David Beldman is scholar in residence at the Surge Network, Phoenix, and the director of KLC North America.
When we think of people in the Bible who faced the prospect of difficult hope, the names that come immediately to mind might be Daniel, Esther, David, Abraham, Jeremiah or Moses. But what about the names Shiphrah and Puah, two Hebrew midwives; what about the name Jochebed, a mother, and the name Miriam, a young daughter/sister? These are the names of remarkably ordinary and remarkably extraordinary women. In contrast to the individuals in the former list, these women had no apparent status or favour in their contexts, did not experience a divine encounter or promise, but powerless though they may have been, they acted with courage and resolve, defying a powerful Egyptian empire despite the risk.
Shiphrah, Puah, Jochebed and Miriam appear in the opening two chapters of Exodus. This monumental book of the Bible that narrates the miraculous call of Moses, the epic contest between Pharaoh and Yahweh, Israel’s liberation from Egypt and the Red Sea crossing, the divine gift of the law from smoke-enveloped Sinai, the glory of God descending on the tabernacle – the book that includes all these starts with Shiphrah, Puah, Jochebed and Miriam. It’s as though the author is trying to make this point: You’re going to see some pretty incredible things in this book, including miraculous displays of divine power, but it all starts with Shiphrah, Puah, Jochebed and Miriam.
The actions of these women are the first acts of civil disobedience recorded in the Bible (and certainly the first that according to Exodus 1:20-21 receive divine approval). What compelled Shiphrah and Puah to defy Pharaoh’s explicit order to kill the Hebrew boys born under their care? What compelled Jochebed and Miriam to engage in the scheme to set their baby boy/brother down the Nile in a basket? Compassion and human decency seem the obvious answer and certainly play a part in motivating these women; however, that is not a given as history attests that in circumstances of extreme oppression, self-preservation can tragically override these kinds of virtue. The narrator of Exodus mentions the midwives’ fear of God as a cause of their defiance, and we can probably assume the same for Jochebed and Miriam.
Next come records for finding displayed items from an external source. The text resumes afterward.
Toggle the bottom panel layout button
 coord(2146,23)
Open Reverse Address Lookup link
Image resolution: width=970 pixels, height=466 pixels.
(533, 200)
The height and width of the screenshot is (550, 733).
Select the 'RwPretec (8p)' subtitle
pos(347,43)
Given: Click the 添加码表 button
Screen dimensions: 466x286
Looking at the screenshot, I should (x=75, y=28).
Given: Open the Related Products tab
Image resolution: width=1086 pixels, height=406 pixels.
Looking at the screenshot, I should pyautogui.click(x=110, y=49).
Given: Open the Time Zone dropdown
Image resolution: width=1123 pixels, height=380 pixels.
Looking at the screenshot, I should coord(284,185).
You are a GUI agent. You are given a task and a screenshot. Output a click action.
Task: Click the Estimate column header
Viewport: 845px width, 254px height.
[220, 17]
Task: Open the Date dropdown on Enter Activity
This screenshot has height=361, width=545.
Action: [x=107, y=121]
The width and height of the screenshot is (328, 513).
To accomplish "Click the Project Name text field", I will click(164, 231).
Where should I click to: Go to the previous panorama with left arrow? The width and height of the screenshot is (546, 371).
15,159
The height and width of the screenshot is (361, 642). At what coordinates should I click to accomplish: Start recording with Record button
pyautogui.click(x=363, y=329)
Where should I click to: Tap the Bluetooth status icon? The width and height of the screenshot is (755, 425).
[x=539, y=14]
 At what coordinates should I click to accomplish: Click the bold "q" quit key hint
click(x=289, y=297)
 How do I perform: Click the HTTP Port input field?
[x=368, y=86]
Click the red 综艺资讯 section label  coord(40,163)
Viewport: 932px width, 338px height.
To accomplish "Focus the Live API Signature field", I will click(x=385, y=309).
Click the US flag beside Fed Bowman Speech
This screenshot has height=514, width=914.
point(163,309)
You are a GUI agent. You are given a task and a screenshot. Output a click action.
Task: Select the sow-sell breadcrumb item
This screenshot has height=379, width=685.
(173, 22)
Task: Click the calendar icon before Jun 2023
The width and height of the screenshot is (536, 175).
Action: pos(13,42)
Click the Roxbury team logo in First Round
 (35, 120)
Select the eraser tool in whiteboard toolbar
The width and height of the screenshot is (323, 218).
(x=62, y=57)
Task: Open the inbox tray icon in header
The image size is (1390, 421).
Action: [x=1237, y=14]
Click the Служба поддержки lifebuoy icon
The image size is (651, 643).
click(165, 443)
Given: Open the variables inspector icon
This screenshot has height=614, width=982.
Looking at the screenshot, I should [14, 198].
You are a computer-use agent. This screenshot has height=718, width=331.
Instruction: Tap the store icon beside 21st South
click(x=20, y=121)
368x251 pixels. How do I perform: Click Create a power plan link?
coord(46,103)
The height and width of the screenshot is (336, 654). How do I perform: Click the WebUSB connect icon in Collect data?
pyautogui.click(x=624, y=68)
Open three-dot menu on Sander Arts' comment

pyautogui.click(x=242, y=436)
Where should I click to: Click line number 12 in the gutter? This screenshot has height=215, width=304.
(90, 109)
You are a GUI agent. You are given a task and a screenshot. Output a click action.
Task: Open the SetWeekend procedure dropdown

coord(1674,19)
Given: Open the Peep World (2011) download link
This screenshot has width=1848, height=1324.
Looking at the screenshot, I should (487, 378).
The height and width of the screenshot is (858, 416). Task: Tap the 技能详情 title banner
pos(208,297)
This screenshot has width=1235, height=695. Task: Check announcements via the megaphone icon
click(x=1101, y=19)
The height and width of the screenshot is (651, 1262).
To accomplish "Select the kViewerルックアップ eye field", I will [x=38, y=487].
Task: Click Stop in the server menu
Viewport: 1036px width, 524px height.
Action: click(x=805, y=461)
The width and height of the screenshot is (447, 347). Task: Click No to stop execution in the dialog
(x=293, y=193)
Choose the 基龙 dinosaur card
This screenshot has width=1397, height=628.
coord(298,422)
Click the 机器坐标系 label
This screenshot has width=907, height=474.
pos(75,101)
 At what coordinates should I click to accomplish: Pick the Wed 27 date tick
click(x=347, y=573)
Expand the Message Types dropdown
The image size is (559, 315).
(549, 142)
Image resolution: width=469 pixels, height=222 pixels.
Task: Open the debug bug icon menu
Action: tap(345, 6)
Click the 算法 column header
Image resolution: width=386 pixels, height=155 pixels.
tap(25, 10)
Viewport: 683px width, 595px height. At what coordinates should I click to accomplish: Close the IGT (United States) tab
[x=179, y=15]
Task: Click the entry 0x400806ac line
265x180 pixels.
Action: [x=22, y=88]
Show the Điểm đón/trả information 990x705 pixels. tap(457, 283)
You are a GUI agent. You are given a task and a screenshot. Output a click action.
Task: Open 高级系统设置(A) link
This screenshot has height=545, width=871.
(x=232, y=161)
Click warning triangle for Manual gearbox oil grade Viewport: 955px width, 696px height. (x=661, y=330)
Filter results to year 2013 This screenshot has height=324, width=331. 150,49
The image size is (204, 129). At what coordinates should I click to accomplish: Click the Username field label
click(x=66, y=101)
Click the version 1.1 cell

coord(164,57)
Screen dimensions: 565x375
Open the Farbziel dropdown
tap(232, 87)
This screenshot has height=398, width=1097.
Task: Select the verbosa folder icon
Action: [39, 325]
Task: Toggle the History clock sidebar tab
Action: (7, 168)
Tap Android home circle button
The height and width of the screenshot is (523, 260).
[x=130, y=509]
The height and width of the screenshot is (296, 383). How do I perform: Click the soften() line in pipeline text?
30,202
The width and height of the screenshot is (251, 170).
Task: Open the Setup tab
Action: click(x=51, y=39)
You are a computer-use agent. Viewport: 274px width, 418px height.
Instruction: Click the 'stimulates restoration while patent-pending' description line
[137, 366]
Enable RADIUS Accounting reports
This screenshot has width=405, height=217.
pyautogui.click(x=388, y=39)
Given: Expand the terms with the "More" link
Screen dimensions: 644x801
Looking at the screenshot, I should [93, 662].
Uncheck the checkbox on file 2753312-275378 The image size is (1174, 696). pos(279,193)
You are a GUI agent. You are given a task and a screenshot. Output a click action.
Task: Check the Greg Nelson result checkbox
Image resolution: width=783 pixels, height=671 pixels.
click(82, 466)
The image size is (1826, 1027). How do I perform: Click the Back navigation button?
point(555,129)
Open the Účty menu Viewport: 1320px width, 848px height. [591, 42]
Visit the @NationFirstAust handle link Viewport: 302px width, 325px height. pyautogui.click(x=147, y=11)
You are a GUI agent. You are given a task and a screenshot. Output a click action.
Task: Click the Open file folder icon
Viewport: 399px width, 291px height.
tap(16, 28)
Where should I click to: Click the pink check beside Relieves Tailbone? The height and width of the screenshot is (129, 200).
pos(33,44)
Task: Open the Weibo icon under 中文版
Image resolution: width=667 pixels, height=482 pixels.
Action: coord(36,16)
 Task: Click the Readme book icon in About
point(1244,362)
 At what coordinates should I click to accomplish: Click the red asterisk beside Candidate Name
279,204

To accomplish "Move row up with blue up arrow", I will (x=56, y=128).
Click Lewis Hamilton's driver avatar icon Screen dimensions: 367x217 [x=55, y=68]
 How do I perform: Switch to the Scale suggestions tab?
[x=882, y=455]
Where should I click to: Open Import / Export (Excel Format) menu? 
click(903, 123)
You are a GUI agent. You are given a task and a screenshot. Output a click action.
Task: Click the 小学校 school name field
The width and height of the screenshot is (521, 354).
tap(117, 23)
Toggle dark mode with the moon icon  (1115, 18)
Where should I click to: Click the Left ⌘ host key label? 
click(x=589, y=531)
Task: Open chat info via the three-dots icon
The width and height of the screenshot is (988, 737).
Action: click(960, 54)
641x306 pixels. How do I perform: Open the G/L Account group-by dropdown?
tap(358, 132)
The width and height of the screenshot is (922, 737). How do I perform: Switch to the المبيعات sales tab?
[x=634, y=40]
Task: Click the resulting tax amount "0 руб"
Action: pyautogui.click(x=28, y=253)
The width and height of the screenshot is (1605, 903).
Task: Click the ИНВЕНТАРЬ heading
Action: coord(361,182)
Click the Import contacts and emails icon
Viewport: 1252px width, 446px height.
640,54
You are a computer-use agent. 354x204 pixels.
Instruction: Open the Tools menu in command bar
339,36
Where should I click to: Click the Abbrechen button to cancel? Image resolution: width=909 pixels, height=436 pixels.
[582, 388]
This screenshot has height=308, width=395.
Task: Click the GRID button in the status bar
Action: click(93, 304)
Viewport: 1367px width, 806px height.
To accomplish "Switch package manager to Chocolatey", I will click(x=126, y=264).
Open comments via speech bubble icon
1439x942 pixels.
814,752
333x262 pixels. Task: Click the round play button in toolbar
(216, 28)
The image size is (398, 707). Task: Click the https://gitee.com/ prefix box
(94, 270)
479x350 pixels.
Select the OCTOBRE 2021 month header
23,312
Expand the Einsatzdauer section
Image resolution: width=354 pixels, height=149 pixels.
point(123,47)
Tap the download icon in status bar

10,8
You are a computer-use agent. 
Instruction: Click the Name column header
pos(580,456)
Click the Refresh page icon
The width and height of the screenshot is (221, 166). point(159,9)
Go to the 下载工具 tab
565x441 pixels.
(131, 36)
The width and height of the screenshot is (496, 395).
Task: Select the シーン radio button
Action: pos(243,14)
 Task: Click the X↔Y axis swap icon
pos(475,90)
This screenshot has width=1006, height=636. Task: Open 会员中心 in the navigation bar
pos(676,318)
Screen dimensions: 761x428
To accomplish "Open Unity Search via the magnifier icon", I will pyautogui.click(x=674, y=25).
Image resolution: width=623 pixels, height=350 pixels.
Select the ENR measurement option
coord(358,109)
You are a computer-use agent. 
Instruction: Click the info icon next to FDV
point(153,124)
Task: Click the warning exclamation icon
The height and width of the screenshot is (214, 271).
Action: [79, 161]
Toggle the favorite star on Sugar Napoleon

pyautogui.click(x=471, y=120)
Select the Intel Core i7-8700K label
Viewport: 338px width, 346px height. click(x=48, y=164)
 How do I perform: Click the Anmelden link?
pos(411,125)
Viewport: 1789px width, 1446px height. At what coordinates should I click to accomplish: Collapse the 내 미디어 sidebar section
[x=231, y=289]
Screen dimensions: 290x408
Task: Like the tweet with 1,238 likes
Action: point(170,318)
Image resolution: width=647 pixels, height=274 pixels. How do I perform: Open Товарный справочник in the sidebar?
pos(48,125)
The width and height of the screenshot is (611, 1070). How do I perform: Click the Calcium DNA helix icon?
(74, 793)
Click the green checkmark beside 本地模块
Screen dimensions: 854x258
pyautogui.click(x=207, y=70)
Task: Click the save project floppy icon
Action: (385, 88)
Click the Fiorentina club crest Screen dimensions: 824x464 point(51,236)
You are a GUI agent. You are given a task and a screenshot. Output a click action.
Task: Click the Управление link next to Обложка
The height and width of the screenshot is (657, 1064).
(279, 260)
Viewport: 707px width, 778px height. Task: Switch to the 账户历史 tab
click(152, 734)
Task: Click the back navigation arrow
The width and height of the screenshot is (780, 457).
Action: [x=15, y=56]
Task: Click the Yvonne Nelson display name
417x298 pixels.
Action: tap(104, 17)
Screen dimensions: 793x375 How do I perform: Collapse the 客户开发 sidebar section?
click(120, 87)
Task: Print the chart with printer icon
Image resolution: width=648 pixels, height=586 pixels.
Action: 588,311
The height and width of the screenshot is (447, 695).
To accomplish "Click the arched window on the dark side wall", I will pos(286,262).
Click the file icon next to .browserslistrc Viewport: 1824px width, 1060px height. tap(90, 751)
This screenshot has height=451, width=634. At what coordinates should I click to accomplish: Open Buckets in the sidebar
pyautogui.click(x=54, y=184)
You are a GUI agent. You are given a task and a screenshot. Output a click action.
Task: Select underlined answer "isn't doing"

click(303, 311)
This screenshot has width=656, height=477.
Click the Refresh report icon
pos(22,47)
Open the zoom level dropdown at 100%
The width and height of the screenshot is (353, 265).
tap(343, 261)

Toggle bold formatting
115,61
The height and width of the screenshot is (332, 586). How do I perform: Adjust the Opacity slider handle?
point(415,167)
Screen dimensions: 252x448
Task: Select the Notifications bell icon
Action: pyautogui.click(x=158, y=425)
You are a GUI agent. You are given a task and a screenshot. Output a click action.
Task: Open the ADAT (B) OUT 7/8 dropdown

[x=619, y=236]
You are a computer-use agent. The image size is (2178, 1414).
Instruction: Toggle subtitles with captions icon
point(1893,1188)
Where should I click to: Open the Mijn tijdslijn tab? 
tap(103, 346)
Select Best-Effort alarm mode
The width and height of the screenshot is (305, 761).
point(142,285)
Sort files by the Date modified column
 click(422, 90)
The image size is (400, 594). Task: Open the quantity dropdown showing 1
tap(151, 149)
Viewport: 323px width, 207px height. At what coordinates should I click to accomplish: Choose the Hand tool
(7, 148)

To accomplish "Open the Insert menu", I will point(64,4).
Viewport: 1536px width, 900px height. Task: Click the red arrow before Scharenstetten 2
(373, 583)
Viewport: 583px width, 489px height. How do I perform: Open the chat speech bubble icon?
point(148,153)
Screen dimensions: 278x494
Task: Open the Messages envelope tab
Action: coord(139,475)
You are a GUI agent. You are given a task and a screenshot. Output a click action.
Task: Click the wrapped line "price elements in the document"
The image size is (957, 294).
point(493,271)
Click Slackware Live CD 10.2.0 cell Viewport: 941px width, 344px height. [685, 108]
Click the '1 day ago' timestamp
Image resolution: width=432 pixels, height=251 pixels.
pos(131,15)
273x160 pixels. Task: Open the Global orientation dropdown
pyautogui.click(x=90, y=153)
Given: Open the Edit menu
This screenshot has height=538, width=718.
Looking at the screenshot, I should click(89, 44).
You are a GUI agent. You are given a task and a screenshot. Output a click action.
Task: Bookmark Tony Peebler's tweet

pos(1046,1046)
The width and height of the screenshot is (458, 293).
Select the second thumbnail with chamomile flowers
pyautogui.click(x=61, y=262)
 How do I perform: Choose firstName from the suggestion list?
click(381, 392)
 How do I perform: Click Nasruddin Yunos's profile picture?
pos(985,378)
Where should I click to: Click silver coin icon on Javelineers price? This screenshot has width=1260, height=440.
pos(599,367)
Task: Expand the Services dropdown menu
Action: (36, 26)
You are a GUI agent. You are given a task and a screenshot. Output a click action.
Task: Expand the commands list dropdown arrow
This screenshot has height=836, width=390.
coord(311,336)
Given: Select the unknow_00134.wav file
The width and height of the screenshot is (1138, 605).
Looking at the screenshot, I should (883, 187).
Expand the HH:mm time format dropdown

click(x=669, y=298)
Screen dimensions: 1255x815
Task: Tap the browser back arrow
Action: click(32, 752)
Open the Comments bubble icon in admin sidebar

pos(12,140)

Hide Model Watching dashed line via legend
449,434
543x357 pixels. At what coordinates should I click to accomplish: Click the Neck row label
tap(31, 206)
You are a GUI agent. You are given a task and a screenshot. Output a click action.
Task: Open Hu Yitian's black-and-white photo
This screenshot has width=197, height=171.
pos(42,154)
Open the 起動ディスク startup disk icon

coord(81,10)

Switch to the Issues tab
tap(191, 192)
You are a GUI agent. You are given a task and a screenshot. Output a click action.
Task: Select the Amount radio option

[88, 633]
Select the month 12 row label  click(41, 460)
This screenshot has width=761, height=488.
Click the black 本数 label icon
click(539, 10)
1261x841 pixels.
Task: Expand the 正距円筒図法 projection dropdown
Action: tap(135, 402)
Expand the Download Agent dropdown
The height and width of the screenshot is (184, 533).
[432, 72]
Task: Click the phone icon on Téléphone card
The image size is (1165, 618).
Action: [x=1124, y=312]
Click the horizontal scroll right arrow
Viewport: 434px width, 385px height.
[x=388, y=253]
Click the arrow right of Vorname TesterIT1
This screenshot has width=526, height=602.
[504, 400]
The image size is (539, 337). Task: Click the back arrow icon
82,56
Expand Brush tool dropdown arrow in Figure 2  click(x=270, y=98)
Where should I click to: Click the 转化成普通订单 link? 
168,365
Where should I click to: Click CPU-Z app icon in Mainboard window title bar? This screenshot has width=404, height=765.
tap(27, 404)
Two careful and creative readers of Exodus provide another possible motivation for these women’s acts of rebellion. First, Carmen Imes classifies them as “freedom fighters”: “together they defy injustice, refusing to align themselves with the oppressive policies of the empire. They hold no weapons but their own courage. They refuse to let a powerful dictator redefine what is good.” Second, Leon Kass says that in Exodus 2 we encounter women (including Pharaoh’s own daughter) engaged in a “conspiracy of the compassionate.” We might wonder what possible outcome these women thought they could achieve against such a tide of unthinkable evil and paranoia. This is where Wendell Berry’s essay, “A Poem of Difficult Hope,” from which this issue of The Big Picture gets its theme, is instructive. He notes that acts of resistance and protest often do not depend on success, that individual protest rarely is of any “use.” Rather, he posits, “Protest that endures, I think, is moved by a hope far more modest than that of public success: namely, the hope of preserving qualities in one’s own heart and spirit that would be destroyed by acquiescence.”
Shiphrah and Puah could not have hoped that their resolve to be instruments of life as opposed to death would stop the machinations of Pharaoh. (In fact Pharaoh devised a much more comprehensive “solution” when his plan with the midwives failed.) Jochebed and Miriam could not have hoped that their determination to save their baby boy/brother would stop the murder of other Hebrew boys. They had difficult hope: hope that the evil dictator’s inability to extinguish their humanity and implicate them in his horrible plan actually mattered. Their difficult hope was more powerful than the death-dealing Pharaoh. Little did they know that Yahweh, the God of their ancestors, was their partner in the conspiracy of the compassionate, orchestrating events such that their seemingly useless acts of resistance would foster life and liberation. The author of Exodus was convinced that the names Shiphrah and Puah, Jochebed and Miriam were worthy of remembrance, their difficult hope worthy of retelling. Let’s remember them too.